▸ Task
Beneath this task are the entries; from the line with "Task: Confirm the filter with OK" through the last one, transcribe every line exactly and nothing else, skipping pictures.

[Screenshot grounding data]
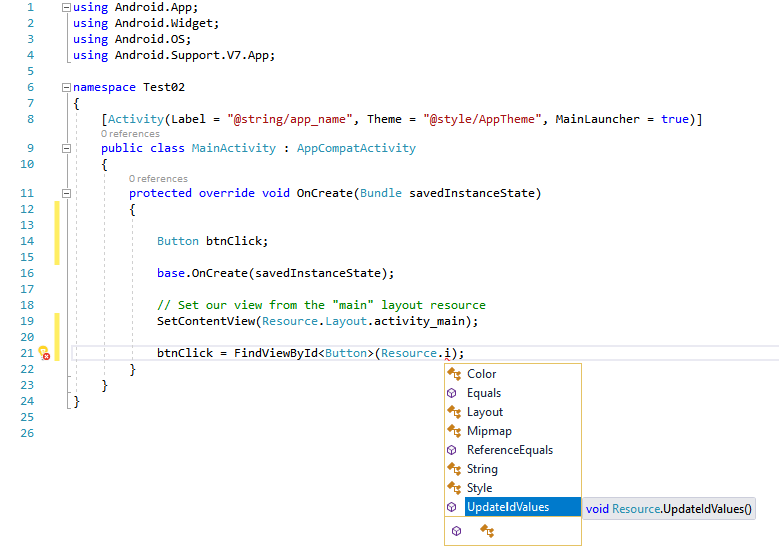Click the cube icon beside UpdateIdValues
The width and height of the screenshot is (779, 556).
pyautogui.click(x=453, y=507)
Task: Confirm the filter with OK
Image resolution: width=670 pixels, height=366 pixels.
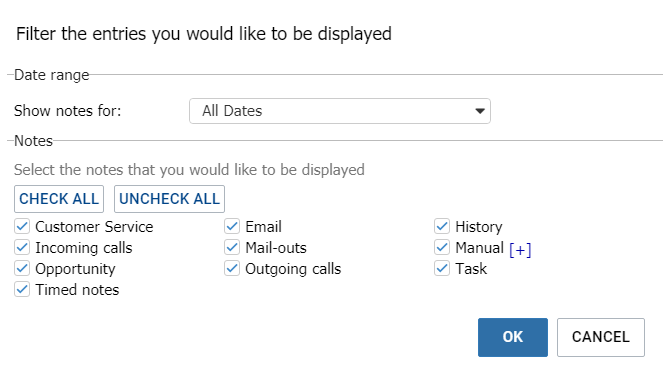Action: tap(513, 337)

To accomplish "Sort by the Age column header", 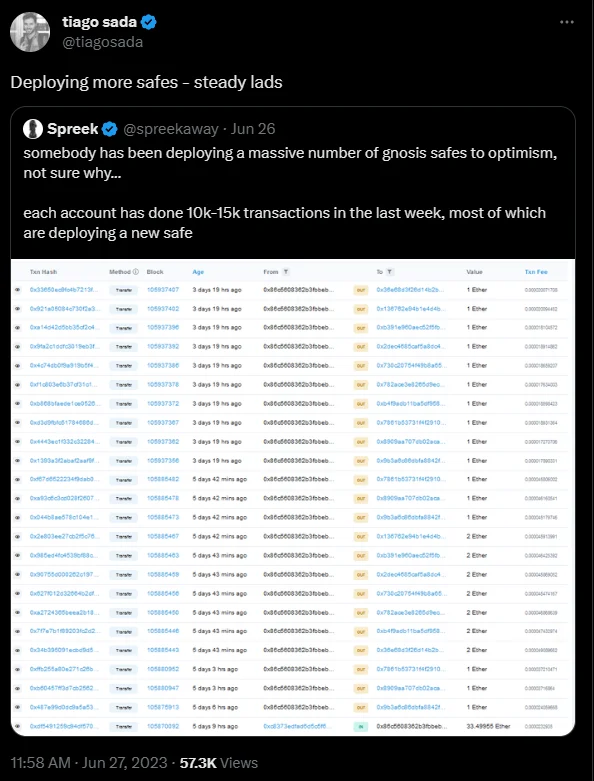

▸ Answer area
Task: Confirm the filter with OK
Image resolution: width=670 pixels, height=366 pixels.
Action: tap(513, 337)

To accomplish "Sort by the Age column header", 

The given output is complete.